◆ WORK TO COMPLETE ◆
Where a line of the material includes the string "below", copy that line.
DATA PROVIDED Block Start
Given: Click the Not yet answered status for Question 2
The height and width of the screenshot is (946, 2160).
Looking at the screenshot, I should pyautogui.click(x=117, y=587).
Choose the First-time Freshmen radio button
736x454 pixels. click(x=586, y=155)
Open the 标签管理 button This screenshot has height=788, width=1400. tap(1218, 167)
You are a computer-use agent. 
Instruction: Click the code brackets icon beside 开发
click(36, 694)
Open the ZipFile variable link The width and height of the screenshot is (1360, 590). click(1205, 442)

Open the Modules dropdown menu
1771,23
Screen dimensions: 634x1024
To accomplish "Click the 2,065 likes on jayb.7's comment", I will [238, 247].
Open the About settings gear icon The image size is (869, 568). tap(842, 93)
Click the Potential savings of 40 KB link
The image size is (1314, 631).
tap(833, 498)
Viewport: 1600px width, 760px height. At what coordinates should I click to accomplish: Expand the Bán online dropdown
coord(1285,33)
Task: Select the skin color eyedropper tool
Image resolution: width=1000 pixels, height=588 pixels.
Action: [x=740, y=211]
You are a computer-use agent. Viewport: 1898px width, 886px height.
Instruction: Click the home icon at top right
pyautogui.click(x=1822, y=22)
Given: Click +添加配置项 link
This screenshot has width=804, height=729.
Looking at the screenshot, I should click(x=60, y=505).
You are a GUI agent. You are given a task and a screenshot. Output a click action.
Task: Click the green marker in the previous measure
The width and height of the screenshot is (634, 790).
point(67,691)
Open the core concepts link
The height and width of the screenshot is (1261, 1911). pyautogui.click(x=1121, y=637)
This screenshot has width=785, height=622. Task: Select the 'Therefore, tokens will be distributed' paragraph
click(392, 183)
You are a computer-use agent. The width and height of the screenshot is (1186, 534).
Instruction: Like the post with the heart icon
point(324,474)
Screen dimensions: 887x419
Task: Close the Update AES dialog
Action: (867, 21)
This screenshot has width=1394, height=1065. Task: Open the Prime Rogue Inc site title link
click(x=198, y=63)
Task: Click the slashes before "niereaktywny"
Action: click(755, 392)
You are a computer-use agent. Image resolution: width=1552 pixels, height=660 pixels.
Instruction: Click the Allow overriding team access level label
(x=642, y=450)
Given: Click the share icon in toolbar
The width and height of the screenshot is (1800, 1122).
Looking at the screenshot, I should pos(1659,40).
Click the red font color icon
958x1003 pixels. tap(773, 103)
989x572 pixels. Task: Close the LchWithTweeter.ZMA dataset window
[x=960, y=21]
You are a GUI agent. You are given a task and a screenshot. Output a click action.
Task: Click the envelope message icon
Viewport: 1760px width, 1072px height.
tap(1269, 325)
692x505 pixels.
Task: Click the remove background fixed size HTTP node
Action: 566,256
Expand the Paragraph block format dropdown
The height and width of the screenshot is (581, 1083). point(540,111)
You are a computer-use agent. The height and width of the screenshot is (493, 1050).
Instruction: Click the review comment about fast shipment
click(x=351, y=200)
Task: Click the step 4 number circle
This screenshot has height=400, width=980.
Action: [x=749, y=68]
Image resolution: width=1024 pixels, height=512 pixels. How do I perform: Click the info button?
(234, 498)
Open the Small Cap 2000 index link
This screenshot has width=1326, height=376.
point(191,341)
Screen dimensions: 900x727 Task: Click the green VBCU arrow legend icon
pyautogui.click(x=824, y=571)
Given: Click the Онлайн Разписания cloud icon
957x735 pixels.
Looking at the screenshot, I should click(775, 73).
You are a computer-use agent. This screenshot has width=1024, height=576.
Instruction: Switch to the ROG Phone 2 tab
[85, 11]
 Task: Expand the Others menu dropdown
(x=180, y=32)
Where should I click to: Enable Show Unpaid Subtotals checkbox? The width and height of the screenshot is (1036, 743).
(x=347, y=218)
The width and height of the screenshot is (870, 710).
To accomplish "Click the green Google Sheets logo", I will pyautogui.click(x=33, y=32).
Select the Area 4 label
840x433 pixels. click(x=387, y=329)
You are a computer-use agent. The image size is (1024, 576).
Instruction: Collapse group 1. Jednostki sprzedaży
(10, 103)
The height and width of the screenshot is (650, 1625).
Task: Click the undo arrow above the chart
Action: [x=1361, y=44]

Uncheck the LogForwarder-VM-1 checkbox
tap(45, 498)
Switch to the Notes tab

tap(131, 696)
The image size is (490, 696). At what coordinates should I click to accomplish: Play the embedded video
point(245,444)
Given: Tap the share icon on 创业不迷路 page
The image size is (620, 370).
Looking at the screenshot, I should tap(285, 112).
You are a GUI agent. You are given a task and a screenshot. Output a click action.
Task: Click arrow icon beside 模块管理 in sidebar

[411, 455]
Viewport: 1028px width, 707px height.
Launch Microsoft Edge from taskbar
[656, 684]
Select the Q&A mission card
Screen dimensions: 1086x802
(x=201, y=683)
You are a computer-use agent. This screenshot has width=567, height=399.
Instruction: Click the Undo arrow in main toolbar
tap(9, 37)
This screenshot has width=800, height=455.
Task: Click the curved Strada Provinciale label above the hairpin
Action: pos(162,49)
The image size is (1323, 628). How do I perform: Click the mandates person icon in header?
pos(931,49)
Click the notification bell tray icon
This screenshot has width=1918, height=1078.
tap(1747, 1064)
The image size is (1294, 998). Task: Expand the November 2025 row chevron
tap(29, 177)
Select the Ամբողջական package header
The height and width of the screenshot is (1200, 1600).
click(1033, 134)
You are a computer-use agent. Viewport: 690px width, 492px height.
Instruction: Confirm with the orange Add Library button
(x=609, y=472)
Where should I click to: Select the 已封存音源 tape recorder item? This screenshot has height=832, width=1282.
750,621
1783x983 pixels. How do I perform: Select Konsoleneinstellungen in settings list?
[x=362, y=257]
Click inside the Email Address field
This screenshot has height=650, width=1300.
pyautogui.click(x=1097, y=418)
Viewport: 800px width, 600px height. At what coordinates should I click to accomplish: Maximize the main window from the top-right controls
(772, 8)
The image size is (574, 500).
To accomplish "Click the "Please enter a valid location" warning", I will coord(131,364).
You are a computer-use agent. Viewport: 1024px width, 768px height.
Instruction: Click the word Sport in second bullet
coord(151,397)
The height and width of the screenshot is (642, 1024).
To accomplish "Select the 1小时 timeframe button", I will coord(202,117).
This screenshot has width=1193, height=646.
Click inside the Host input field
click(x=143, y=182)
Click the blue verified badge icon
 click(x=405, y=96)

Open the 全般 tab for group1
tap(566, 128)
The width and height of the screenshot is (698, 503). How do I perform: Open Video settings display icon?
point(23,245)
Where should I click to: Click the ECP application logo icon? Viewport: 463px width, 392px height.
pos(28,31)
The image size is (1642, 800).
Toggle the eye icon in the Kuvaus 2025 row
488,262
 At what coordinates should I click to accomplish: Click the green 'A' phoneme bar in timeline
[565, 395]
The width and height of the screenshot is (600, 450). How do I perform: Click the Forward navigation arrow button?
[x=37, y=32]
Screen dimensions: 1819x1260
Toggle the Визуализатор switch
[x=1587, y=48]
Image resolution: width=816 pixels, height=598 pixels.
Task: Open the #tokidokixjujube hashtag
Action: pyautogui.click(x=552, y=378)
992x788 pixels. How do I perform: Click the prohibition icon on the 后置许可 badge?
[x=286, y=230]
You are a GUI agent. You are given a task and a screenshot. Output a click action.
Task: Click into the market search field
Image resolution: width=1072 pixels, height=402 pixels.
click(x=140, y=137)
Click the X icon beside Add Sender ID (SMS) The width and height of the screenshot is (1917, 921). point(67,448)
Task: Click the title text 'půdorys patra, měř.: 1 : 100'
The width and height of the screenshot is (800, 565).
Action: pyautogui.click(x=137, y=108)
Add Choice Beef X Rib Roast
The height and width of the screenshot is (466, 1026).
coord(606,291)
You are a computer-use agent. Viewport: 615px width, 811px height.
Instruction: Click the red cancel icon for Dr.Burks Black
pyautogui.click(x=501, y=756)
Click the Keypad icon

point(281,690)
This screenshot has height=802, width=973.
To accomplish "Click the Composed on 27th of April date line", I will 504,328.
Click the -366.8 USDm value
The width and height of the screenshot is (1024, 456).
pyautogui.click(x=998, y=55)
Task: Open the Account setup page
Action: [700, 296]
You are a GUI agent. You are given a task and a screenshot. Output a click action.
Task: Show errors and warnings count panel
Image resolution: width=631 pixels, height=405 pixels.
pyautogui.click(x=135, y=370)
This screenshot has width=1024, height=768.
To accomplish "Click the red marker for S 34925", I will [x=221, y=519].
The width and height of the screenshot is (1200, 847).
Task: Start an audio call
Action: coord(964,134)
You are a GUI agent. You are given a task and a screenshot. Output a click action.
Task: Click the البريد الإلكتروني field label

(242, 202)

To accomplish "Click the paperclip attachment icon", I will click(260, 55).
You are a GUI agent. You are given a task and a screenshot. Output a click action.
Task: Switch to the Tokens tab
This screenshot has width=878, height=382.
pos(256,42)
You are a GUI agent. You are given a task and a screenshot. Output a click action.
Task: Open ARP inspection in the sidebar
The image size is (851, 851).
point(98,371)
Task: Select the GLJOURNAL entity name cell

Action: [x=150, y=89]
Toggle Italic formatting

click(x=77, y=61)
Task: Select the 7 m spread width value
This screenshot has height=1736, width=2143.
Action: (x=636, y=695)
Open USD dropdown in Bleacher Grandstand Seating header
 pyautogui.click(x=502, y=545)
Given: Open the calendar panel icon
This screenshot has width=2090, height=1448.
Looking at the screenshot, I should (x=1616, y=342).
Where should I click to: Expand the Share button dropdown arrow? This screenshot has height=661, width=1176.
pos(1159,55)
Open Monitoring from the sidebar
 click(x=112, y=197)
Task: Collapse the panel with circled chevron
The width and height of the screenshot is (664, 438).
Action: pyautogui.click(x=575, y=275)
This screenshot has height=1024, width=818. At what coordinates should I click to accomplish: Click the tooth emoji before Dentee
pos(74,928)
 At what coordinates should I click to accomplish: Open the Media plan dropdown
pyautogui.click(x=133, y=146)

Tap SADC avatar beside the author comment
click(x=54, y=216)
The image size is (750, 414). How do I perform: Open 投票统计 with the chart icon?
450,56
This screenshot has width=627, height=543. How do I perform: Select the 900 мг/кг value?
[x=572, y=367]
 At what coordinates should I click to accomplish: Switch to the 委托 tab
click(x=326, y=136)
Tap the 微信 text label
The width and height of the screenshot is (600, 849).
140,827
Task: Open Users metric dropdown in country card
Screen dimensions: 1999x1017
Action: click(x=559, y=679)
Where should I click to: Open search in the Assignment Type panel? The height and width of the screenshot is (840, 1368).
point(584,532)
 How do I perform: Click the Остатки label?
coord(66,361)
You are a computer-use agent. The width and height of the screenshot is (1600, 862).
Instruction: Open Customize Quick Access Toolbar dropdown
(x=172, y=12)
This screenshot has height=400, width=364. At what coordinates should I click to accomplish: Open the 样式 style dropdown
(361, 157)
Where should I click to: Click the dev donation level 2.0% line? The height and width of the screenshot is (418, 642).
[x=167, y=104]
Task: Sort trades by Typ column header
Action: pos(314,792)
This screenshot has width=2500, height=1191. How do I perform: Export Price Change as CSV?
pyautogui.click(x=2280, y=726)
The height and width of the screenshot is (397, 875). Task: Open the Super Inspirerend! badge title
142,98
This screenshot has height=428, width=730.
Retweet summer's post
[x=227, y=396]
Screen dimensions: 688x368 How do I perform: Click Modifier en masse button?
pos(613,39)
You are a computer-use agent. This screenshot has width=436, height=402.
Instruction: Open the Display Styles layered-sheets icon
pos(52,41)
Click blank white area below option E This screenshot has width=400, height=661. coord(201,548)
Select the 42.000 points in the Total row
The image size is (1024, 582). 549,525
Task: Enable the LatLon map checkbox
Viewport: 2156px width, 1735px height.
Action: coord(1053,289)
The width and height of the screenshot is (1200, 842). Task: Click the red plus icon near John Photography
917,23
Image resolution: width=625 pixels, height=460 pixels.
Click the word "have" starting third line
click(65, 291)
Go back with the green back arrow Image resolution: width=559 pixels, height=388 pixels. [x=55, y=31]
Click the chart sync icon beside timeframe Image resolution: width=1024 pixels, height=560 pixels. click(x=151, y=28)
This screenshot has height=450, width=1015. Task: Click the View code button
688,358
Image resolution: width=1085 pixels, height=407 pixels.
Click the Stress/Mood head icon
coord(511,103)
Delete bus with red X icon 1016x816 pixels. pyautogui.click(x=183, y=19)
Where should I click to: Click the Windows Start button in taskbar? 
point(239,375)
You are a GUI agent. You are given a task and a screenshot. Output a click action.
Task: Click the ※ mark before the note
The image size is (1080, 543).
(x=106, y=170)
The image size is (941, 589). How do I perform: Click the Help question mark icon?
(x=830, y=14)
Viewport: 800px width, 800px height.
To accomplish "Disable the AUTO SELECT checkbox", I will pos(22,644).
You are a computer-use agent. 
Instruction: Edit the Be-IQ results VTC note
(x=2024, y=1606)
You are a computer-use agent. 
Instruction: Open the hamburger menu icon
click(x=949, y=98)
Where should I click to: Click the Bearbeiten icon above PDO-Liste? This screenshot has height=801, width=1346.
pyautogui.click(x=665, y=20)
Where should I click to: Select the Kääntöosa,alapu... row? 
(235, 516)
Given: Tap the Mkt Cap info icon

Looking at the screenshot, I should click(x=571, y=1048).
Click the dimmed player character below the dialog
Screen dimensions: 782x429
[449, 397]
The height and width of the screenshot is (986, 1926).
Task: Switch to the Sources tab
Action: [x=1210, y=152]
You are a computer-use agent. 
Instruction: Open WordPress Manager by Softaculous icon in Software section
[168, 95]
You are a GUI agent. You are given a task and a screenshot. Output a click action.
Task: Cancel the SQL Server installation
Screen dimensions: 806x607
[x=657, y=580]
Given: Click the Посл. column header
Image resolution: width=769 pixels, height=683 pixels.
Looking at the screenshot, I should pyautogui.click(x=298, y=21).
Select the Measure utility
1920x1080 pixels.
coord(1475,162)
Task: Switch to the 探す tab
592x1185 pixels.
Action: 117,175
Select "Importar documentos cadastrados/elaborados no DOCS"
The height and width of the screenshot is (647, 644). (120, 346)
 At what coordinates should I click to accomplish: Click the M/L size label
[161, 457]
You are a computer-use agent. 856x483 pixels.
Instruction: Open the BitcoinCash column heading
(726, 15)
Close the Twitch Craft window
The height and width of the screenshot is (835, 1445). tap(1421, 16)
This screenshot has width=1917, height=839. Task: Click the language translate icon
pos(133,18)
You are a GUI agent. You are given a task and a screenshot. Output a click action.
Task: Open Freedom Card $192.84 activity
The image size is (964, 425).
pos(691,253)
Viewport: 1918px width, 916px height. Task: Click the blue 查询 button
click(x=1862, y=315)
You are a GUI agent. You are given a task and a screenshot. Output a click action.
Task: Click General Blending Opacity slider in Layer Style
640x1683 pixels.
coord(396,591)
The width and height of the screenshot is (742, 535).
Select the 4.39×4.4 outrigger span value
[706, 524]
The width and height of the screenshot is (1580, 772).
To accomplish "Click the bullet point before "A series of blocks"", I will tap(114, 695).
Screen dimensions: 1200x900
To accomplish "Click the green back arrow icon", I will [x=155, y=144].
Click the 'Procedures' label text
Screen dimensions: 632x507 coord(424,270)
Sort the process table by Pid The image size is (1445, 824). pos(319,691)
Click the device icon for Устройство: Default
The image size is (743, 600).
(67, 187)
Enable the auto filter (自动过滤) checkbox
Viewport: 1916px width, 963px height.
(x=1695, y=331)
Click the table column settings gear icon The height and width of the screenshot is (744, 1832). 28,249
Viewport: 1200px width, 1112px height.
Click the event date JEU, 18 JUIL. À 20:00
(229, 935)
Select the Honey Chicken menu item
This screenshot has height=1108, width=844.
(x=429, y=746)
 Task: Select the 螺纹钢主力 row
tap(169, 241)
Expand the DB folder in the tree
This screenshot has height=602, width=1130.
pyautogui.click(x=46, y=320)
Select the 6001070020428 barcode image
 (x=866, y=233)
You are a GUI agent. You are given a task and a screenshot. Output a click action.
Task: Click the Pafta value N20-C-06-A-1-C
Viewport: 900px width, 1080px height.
DATA PROVIDED Block End
◆ RESULT OF THIS EXERCISE ◆
Click blank white area below option E This screenshot has width=400, height=661. coord(201,548)
Click the dimmed player character below the dialog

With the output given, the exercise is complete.